Closed sorgelig closed 8 years ago

sorgelig commented 8 years ago

As we talked before, ZX Spectrum core has performance issue which is clearly visible for example on scene demos like Lyra II Megademo (part with dancing girl is slow) and Shock Megademo (first part is slow). Probably it's because not enough memory access bandwidth of CPU.

harbaum commented 8 years ago

Can you give numbers? Something like "X percent" more?

sorgelig commented 8 years ago

If i look at Shock then i would say 100% more. If look at Lyra II then may be 50% more.

ghost commented 8 years ago

The best source on spectrum timings is the Harlequin clone project.

http://www.zxdesign.info/harlequin.shtml

Cheers S

On Fri, Dec 4, 2015 at 1:50 PM, sorgelig notifications@github.com wrote:

If i look at Shock then i would say 100% more. If look at Lyra II then may be 50% more.

— Reply to this email directly or view it on GitHub https://github.com/mist-devel/mist-binaries/issues/3#issuecomment-161972382 .

Stephen Leary

sorgelig commented 8 years ago

What if core will simulate video memory inside FPGA? There are only two pages with around 8kb each used for video. So, it should be able fit inside FPGA. In this case it's possible to decouple video output from other memory access and thus give more bandwidth for CPU.

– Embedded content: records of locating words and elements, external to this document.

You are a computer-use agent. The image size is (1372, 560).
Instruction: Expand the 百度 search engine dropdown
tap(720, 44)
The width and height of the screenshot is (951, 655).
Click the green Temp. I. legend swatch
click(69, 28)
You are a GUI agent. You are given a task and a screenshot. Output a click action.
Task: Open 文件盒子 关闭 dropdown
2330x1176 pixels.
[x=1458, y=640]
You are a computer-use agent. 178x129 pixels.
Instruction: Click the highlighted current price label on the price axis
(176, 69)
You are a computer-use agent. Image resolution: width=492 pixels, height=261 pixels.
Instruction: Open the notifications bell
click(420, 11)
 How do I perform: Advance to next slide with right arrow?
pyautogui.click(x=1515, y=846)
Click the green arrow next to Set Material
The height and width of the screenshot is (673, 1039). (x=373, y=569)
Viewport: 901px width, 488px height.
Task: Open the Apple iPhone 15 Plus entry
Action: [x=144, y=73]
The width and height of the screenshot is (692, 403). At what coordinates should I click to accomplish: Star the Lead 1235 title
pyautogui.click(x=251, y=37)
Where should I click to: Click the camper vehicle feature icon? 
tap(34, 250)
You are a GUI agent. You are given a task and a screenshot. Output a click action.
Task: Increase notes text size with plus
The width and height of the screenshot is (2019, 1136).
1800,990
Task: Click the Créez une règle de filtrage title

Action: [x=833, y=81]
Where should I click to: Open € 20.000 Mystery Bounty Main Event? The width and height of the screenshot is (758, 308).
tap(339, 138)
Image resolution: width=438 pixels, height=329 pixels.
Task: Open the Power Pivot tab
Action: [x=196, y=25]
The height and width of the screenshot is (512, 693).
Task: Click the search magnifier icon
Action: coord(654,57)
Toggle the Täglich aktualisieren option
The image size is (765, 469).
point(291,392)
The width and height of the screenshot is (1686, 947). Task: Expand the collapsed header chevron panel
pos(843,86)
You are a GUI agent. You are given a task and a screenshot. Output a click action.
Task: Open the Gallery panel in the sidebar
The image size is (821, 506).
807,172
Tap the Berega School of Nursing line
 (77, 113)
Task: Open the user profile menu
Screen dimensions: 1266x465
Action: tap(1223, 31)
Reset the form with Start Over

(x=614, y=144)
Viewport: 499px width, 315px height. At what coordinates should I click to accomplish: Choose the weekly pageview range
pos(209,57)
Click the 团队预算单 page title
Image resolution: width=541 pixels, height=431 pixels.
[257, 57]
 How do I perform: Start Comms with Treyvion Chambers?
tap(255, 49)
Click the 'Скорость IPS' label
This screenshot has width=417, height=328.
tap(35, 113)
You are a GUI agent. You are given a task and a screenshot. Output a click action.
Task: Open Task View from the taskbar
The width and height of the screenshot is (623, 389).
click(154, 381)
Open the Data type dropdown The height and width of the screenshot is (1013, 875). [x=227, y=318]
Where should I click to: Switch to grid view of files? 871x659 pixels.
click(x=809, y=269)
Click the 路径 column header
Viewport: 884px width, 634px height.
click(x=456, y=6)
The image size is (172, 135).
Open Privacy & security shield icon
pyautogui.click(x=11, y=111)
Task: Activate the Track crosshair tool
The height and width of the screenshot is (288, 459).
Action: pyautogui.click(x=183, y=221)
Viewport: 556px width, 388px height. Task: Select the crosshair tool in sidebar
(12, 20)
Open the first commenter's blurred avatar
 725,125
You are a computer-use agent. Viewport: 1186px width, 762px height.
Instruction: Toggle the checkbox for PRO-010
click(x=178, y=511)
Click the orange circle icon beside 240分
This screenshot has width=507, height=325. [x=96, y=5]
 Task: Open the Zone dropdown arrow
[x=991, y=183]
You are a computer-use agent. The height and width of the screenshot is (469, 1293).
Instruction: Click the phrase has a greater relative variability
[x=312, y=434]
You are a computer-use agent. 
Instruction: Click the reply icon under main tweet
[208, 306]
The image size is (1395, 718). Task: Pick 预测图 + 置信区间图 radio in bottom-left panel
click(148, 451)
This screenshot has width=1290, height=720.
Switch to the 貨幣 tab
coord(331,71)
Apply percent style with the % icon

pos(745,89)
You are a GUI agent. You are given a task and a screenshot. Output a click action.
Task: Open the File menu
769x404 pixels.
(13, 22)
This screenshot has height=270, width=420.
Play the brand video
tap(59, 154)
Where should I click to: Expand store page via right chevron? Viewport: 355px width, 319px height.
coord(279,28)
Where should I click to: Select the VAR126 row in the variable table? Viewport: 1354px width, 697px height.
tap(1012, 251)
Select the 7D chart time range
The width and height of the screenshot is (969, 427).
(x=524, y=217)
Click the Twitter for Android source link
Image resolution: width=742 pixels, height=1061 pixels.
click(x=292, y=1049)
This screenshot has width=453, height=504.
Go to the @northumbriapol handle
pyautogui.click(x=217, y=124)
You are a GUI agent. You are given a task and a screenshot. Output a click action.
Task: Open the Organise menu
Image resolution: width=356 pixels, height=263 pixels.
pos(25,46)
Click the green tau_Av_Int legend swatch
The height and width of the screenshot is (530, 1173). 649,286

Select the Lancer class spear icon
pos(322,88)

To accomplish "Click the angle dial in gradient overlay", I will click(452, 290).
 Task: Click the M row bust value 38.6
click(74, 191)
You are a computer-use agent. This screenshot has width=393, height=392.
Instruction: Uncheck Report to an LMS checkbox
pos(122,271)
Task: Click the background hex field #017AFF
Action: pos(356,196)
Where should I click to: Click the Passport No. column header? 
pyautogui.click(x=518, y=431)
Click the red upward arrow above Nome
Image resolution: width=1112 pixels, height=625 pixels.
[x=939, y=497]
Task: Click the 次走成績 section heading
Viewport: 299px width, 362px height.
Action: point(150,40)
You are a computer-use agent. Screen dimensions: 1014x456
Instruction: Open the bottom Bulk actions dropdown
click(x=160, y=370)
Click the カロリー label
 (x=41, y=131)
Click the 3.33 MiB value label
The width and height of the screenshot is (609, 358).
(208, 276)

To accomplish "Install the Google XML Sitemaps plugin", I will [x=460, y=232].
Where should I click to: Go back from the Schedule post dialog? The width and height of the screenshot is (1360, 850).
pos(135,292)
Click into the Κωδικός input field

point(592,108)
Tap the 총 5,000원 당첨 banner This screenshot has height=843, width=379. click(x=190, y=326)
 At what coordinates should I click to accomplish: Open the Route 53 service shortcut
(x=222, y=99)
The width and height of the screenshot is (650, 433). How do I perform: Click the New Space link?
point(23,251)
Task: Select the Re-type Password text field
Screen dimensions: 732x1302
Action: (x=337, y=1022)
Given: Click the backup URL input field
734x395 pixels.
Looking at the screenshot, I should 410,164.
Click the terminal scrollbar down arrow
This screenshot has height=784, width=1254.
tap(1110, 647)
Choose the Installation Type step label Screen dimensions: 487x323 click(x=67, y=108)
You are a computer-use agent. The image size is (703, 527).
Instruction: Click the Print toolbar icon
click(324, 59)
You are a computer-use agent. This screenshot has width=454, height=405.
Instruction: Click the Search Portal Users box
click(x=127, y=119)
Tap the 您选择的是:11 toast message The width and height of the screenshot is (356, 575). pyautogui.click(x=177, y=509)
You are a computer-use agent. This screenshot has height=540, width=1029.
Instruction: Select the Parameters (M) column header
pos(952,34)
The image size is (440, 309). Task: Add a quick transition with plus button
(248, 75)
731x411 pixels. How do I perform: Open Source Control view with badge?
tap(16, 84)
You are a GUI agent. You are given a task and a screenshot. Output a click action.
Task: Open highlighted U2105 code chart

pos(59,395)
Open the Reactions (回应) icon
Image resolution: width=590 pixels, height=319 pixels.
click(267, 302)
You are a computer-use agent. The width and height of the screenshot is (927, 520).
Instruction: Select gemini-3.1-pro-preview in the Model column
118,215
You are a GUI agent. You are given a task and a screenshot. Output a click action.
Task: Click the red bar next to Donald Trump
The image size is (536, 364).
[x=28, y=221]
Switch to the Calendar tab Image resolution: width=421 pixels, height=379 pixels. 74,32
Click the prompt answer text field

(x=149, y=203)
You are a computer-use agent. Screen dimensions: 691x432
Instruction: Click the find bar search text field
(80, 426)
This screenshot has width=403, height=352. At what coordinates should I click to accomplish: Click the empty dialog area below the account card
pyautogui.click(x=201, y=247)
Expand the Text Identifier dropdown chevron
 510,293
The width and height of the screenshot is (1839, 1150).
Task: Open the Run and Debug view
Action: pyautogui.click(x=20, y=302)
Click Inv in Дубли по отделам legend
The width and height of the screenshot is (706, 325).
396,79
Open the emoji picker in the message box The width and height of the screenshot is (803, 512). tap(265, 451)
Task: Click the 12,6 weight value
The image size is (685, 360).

ghost commented 8 years ago

My advice to solve this issue is to bring everything into verilator with a simulator similar to the BBC Model i wrote and then see how the fusetests behave...

http://www.shadowmagic.org.uk/spectrum/fusetest.zip

S.

On Sat, Dec 5, 2015 at 7:29 AM, sorgelig notifications@github.com wrote:

What if core will simulate video memory inside FPGA? There are only two pages with around 8kb each used for video. So, it should be able fit inside FPGA. In this case it's possible to decouple video output from other memory access and thus give more bandwidth for CPU.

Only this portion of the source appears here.